-------- Rows --------
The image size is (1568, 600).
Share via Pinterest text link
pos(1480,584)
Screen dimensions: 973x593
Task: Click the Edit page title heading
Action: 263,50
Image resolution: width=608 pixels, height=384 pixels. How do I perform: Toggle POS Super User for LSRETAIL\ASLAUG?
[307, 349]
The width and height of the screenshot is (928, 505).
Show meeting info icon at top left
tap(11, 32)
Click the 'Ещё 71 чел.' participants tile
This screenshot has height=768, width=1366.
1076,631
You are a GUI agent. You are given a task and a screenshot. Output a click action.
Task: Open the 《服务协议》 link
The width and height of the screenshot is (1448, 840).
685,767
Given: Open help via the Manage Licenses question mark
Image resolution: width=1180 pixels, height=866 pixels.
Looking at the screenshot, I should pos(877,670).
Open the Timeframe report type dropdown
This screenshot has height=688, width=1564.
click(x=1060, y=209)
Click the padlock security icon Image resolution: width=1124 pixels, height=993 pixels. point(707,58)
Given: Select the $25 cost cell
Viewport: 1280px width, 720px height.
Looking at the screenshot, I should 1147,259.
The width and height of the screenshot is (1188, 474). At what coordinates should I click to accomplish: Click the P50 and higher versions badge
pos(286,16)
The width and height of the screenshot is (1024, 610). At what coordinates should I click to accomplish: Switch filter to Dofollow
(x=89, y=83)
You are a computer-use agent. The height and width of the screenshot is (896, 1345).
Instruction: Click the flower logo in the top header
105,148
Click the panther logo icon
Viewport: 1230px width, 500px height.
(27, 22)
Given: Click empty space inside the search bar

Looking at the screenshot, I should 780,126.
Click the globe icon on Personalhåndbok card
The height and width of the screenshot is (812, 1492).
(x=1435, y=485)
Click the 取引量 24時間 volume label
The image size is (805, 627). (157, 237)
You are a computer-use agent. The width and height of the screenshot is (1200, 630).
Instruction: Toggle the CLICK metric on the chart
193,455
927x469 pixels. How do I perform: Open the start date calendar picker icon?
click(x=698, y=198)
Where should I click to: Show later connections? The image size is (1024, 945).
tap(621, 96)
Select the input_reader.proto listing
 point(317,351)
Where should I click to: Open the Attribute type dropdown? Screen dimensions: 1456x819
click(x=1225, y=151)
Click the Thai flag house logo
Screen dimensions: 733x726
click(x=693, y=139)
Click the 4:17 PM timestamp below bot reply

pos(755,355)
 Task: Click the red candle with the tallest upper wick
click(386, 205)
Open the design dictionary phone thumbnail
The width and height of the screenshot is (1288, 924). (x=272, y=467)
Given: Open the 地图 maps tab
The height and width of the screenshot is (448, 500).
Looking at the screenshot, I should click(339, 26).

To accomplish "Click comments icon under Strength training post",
--------
Copy the listing exactly, from its first line up to and including the line that contains "Action: 263,50".

The image size is (1568, 600).
Share via Pinterest text link
pos(1480,584)
Screen dimensions: 973x593
Task: Click the Edit page title heading
Action: 263,50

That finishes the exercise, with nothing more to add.